Contacting a Patient at Gay Men’s Institute
We know you’ll want to keep in touch with loved ones during treatment to check in and learn about their progress; it’s normal to be excited about the positive changes your loved one is making.
Your loved one is entering an exciting yet frightening time—so it’s natural that you’ll want to hear all the details about their treatment! However, Gay Men’s Institute has to carefully limit and monitor all outside communication for our patients to ensure that they are not triggered into a mindset that can undo all of the hard work they’ve done in our facility.
That doesn’t mean you’ll never hear from your loved one, though! Aside from your involvement in family therapy, there are a few other ways for you to keep in touch responsibly.
Release of Information (ROI) Form
When your loved one arrives at Gay Men’s Institute, they will be asked to sign a release form so your family can stay in the loop with their treatment. If the patient does not complete this release, you will be unable to be updated on their progress until they are discharged from the facility.
Please discuss this release form with your loved one before they leave for treatment so everyone can be on the same page with their expectations for communication during the loved one’s course of care.
========================================
What this exercise asks =
A. Reproduce the part of the page on contacting a patient between "Your loved one is entering" and "in our facility.", inclusive.
B. Answer these questions from the page on contacting a patient:
(i) What is a patient asked to sign on arriving at Gay Men's Institute?
(ii) What does the institute aim to prevent by limiting and monitoring outside communication?
(iii) Besides the other ways mentioned, what form of family involvement does the page name for keeping in touch?
C. Condense the paragraph of the page on contacting a patient that begins "When your loved one arrives" into a short bulleted list that keeps its main facts.

Source data =
========================================
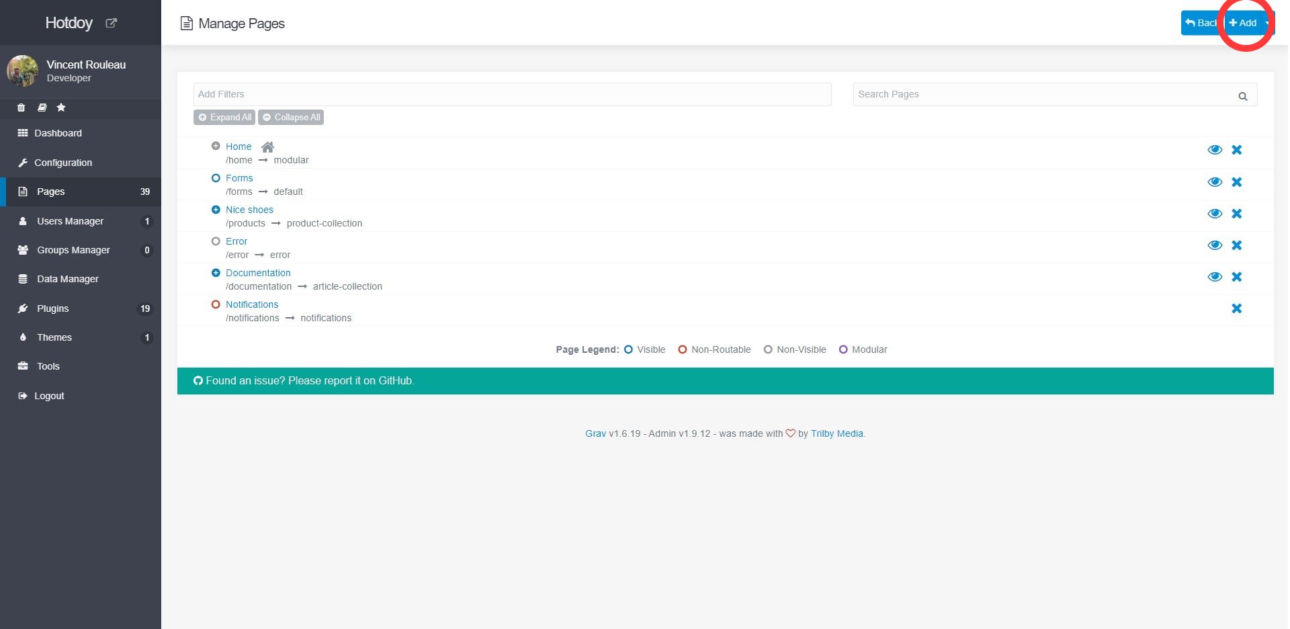This screenshot has width=1290, height=629.
Task: Click the external link icon beside Hotdoy
Action: point(112,23)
========================================
Results for each task =
A.
Your loved one is entering an exciting yet frightening time—so it’s natural that you’ll want to hear all the details about their treatment! However, Gay Men’s Institute has to carefully limit and monitor all outside communication for our patients to ensure that they are not triggered into a mindset that can undo all of the hard work they’ve done in our facility.

B.
(i) A release form (the Release of Information form), so the family can stay in the loop with their treatment.
(ii) Patients being triggered into a mindset that can undo all of the hard work they've done in the facility.
(iii) Family therapy.

C.
- On arrival at Gay Men's Institute, the patient is asked to sign a release form so the family can stay informed about their treatment.
- If the patient does not complete the release, the family cannot receive progress updates until the patient is discharged.